* _Try it_
Go to the line containing "Image resolution: width=1581" in the material below. From there to the end, retype every line exactly and drop the pictures.

* * * *

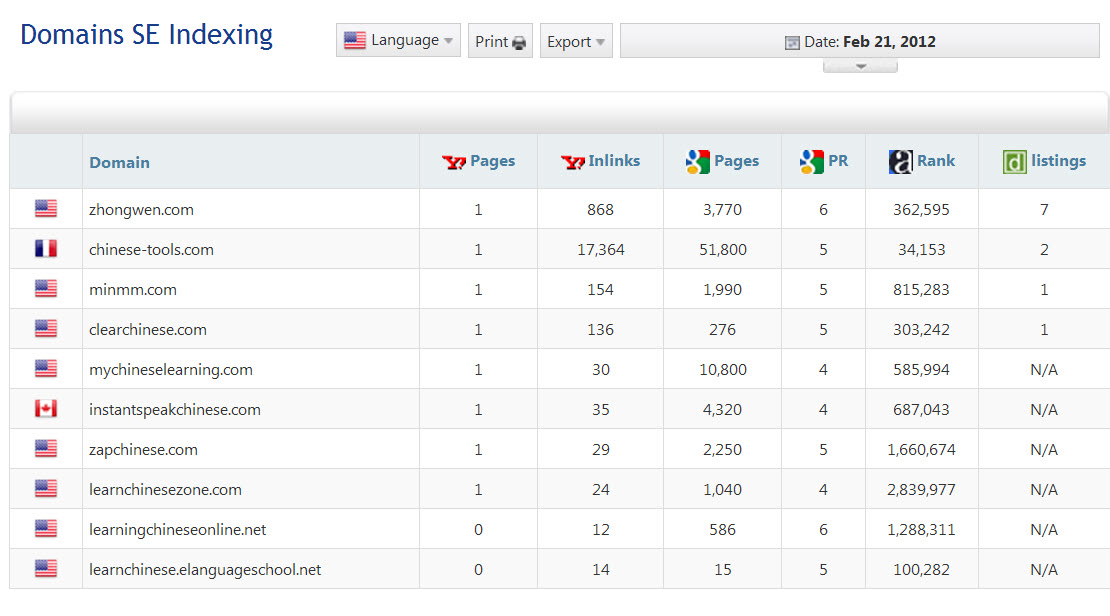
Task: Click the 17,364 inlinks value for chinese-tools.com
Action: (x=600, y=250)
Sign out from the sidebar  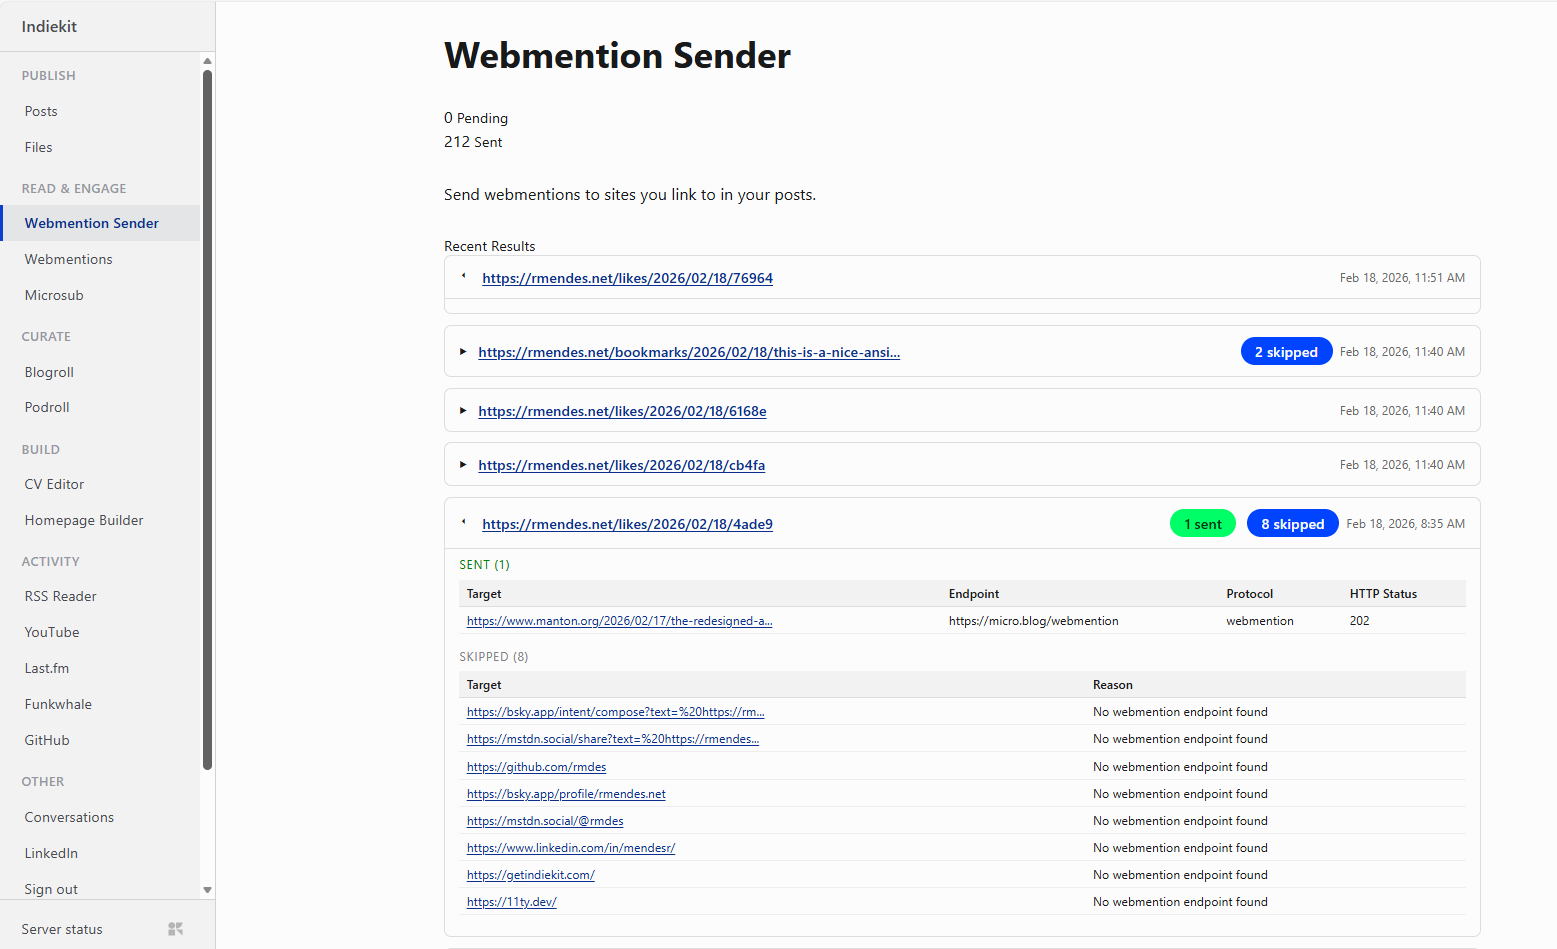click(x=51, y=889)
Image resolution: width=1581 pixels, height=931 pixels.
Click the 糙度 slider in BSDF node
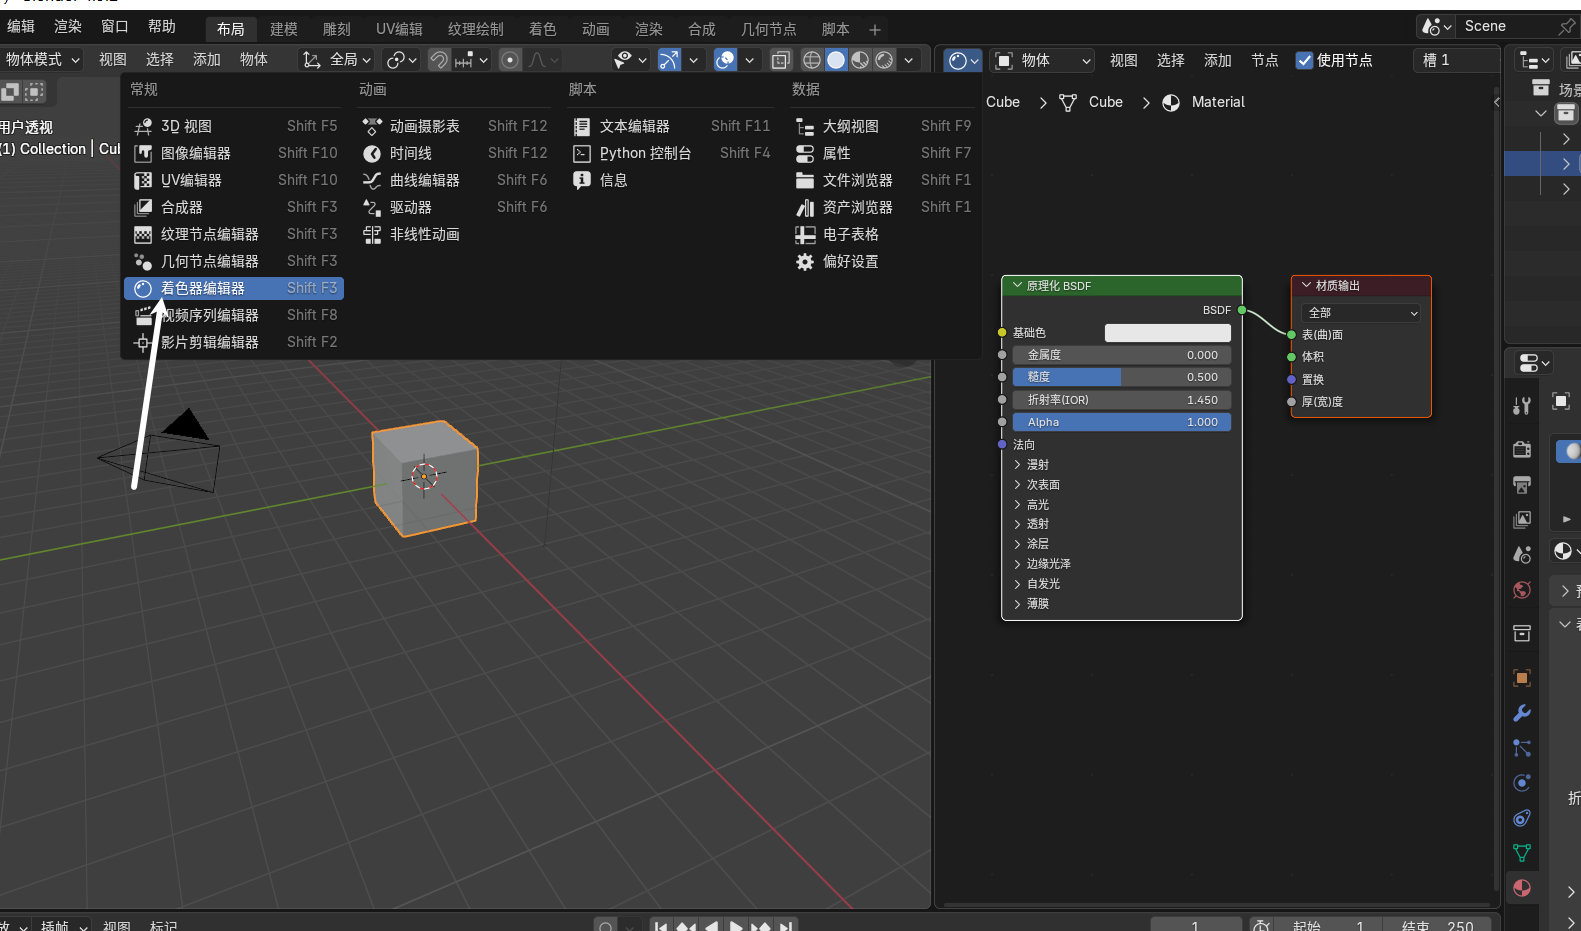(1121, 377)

* * * *

* _Response to the exercise_
Image resolution: width=1581 pixels, height=931 pixels.
Click the 糙度 slider in BSDF node
(1121, 377)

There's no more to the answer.